Records for the exercise
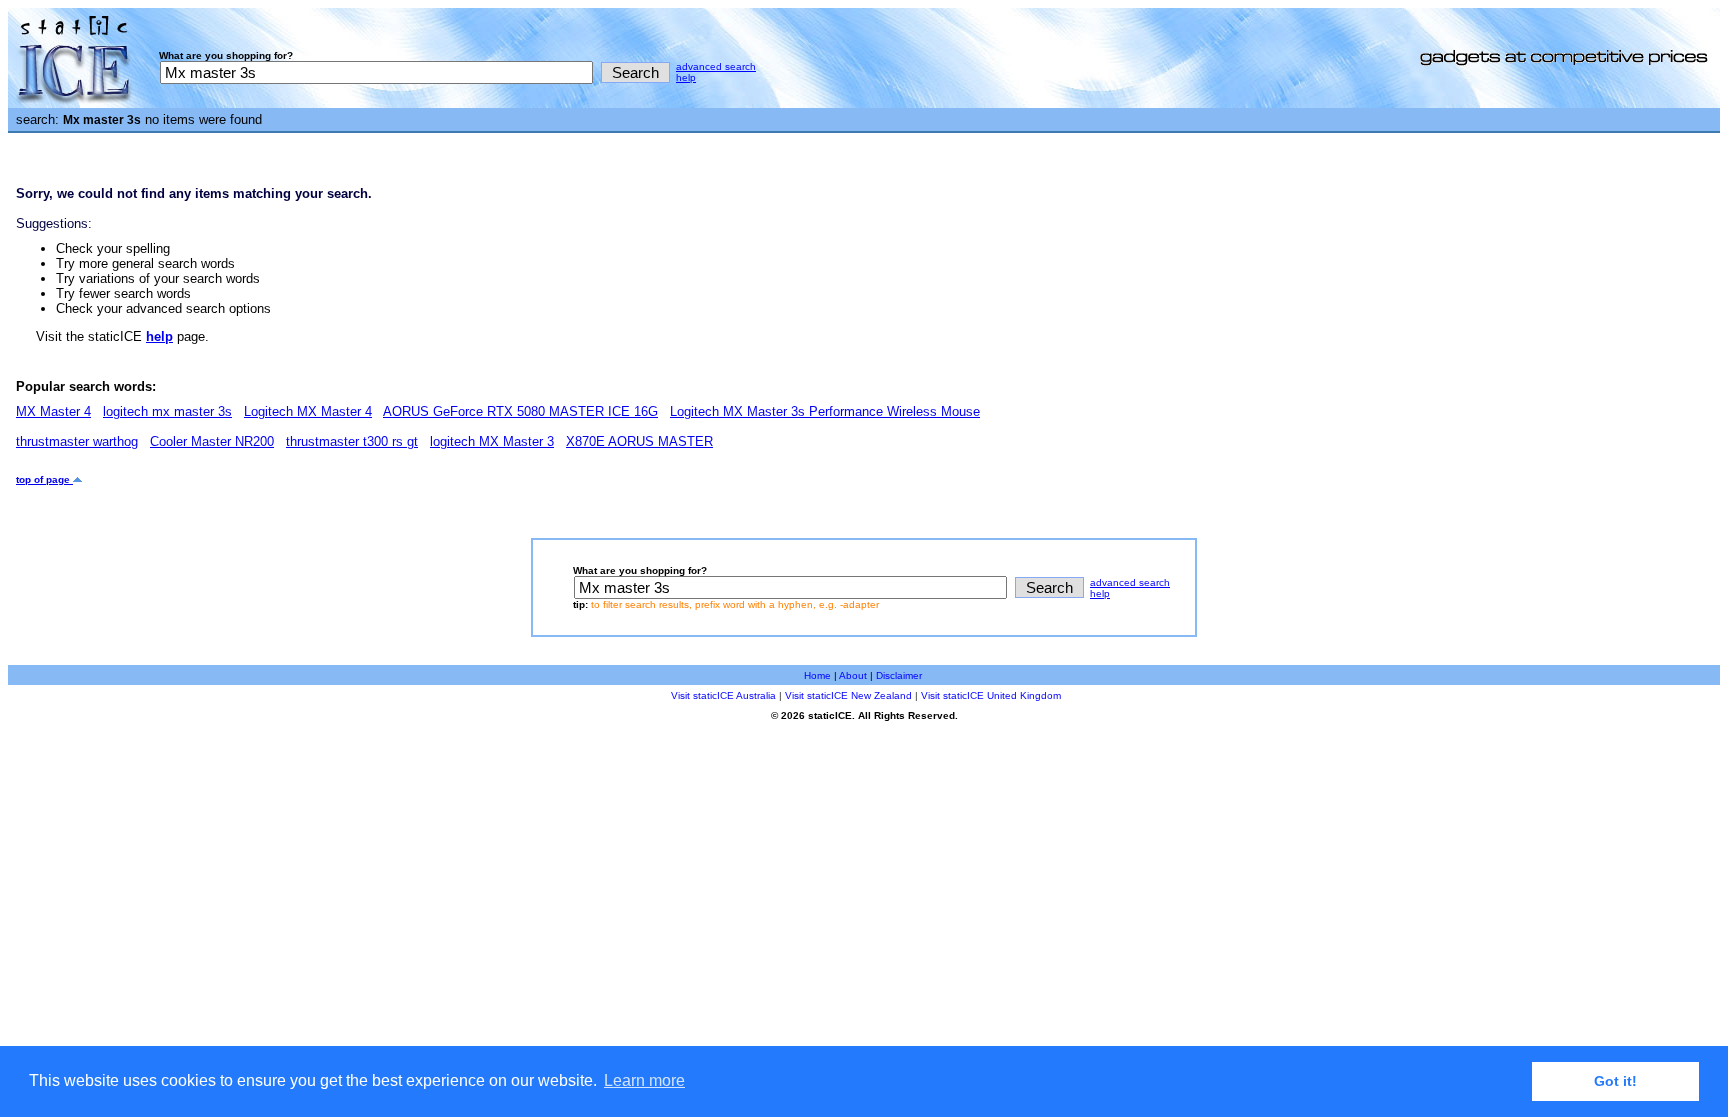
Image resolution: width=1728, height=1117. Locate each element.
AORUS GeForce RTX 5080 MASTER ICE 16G (520, 411)
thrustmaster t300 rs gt (352, 441)
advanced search (716, 66)
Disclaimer (899, 675)
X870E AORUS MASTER (639, 441)
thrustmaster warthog (77, 441)
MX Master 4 (53, 411)
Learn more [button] (644, 1080)
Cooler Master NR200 (212, 441)
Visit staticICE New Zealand (848, 695)
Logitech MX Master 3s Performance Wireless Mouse (825, 411)
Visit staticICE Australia (723, 695)
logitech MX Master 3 (492, 441)
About (853, 675)
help (686, 77)
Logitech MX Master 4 (308, 411)
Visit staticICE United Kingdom (991, 695)
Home (817, 675)
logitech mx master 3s (167, 411)
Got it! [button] (1615, 1081)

Your objective
Exactly the lines from the one holding "Disclaimer (899, 675)" to the final line of the listing, both included, must make up the answer.

Output of the task
Disclaimer (899, 675)
X870E AORUS MASTER (639, 441)
thrustmaster warthog (77, 441)
MX Master 4 (53, 411)
Learn more [button] (644, 1080)
Cooler Master NR200 (212, 441)
Visit staticICE New Zealand (848, 695)
Logitech MX Master 3s Performance Wireless Mouse (825, 411)
Visit staticICE Australia (723, 695)
logitech MX Master 3 (492, 441)
About (853, 675)
help (686, 77)
Logitech MX Master 4 (308, 411)
Visit staticICE United Kingdom (991, 695)
Home (817, 675)
logitech mx master 3s (167, 411)
Got it! [button] (1615, 1081)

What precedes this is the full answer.